Stage: 5 Challenge Level: Challenge Level:2 Challenge Level:2

Part 1:
$y=f(x)-a$
This transformation shifts the function along the y axis by -a, it will therefore leave the distance between the turning points unchanged.

$y=af(x)$
This transformation will stretch all the y values of the function by a scale factor of a.

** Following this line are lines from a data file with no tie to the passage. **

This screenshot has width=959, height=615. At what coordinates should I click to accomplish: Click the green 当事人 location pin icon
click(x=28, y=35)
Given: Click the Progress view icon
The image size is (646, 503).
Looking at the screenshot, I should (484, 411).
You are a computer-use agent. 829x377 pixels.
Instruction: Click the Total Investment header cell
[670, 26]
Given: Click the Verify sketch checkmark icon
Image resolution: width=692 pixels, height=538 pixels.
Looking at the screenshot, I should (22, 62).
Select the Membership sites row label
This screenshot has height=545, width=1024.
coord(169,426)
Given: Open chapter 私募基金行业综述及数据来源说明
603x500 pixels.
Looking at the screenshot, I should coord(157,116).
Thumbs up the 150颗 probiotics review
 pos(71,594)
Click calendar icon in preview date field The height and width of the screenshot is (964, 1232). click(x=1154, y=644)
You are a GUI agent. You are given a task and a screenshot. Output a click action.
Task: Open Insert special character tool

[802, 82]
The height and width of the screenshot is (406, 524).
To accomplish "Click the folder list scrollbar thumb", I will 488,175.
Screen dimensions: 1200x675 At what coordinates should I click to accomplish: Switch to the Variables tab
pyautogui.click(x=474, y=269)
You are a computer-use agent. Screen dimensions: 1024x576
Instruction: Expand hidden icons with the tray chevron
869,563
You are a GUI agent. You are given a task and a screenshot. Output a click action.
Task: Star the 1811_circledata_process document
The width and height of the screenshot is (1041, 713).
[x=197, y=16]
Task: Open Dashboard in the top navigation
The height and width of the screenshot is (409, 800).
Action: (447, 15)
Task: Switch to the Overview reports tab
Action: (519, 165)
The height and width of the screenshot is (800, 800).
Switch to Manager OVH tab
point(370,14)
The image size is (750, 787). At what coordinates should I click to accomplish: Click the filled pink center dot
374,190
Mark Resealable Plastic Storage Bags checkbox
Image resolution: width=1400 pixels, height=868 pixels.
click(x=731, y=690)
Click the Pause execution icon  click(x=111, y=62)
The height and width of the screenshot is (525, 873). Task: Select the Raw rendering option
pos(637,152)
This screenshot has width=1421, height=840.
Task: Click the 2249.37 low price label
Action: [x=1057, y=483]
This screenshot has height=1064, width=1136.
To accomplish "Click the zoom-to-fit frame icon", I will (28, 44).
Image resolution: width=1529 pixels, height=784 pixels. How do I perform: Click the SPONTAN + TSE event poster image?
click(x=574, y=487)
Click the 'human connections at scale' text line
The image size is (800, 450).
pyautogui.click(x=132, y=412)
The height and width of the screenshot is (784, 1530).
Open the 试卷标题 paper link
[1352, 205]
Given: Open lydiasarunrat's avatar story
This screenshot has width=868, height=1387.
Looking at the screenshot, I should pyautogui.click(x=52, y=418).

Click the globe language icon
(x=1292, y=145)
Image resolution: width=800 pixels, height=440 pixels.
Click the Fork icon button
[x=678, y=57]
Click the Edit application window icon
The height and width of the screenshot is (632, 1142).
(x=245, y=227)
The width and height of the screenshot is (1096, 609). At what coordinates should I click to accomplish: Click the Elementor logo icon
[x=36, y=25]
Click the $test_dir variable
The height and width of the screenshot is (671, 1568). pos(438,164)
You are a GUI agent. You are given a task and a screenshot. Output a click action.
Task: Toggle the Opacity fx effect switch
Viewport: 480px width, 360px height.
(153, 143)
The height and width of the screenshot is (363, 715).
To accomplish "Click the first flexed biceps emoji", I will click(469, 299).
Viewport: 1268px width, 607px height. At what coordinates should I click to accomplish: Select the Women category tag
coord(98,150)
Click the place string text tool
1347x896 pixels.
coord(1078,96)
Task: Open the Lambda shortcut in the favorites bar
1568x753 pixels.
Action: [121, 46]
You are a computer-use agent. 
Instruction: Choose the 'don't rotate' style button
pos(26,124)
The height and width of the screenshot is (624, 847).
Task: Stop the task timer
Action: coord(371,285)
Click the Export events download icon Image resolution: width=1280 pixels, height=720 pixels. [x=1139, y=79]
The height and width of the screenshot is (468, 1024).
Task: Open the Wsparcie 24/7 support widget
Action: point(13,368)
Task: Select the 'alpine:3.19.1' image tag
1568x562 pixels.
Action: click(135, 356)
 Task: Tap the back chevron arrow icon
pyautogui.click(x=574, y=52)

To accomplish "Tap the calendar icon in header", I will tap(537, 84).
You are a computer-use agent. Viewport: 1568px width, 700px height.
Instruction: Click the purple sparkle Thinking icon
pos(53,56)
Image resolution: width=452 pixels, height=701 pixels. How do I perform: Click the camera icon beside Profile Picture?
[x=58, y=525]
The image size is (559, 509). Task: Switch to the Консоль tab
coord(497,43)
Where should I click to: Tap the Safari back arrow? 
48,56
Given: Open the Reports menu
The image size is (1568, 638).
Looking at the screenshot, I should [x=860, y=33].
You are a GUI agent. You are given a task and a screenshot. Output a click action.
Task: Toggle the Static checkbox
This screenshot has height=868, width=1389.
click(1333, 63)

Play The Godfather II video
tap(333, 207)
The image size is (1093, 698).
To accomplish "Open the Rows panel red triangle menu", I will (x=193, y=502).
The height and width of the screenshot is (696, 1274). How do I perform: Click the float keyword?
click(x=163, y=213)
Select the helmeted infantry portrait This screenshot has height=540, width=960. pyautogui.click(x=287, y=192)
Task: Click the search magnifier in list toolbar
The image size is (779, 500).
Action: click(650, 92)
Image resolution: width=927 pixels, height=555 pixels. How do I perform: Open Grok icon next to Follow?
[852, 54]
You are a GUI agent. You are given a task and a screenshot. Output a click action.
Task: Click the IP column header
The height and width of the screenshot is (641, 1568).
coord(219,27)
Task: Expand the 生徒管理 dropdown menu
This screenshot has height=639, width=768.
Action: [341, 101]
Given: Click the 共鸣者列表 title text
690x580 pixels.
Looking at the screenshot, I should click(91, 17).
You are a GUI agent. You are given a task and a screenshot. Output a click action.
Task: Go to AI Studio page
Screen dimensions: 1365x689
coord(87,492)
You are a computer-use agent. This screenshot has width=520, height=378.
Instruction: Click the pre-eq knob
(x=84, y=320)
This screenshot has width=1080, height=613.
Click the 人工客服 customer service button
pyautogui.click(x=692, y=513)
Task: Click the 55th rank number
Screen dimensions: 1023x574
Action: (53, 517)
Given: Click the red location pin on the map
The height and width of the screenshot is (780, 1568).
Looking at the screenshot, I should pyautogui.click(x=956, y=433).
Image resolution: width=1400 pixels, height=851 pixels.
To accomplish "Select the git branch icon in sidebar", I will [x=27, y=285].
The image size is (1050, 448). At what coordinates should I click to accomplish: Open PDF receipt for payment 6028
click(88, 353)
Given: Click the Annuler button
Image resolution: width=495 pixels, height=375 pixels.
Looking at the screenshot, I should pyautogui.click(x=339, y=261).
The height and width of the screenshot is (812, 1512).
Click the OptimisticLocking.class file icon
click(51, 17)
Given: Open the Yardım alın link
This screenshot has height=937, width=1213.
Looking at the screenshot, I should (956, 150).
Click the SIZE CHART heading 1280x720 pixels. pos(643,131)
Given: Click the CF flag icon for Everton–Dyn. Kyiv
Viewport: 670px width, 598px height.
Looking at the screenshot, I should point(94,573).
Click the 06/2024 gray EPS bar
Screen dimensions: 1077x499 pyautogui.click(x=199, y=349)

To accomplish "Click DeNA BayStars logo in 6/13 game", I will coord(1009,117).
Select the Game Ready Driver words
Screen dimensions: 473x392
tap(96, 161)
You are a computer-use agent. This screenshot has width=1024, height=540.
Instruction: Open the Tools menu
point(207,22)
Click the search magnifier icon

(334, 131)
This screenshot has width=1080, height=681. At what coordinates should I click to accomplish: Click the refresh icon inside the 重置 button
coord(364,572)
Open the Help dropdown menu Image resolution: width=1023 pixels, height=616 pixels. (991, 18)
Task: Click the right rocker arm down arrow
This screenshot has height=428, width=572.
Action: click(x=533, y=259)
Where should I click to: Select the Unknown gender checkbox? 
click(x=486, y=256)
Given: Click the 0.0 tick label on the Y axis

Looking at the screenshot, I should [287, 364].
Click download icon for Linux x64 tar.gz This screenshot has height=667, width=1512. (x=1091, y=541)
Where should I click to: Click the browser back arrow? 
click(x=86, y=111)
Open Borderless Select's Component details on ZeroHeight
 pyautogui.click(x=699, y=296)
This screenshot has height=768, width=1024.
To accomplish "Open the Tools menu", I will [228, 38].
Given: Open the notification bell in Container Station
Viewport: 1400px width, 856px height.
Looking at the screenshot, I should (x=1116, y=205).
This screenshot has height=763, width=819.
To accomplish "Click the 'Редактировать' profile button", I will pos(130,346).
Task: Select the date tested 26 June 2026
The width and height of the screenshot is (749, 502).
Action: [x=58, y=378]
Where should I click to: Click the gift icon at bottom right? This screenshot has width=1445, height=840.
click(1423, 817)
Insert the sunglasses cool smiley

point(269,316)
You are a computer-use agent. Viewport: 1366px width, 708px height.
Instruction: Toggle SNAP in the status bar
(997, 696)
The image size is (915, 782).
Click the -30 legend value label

The x values of the turning points are hence unchanged but the y values are not, this will therefore change the distance between the turning points.

$y = f(ax)$
This transforamtion will stretch all the x values of the function by $\frac{1}{a}$. This will therefore change the distance between the turning points of f(x).

$y=f(x-a)$
This transformation will shift the function along the x axis by a but will leave the distance between the turning points unchanged.

Part 2:

If we Select a simple cubic of the form y = $Ax^3 + Bx^2$ then one turning point will be at the origin.

$\frac{dy}{dx} = 3Ax^2 + 2Bx = x(3Ax + 2B) = 0$ at x = 0 and x = $\frac{-2B}{3A}$

therefore the turning points are $(0,0)$ and $(\frac{-2B}{3A},\frac{4B^3}{27A^2})$

$D^2 = \frac{4B^2}{9A^2}(1 + \frac{4B^4}{81A^2})$

If we let A = $\frac{1}{3}$ then $\frac{4B^2}{9A^2} (1 + \frac{4B^4}{81A^2}) = 4B^2 (1 + \frac{4B^4}{9})$

We now need $\frac{4B^4}{9}$= integer

B can therefore be any integer multiple of $\frac{\sqrt{3}}{\sqrt{2}}$or $\sqrt3$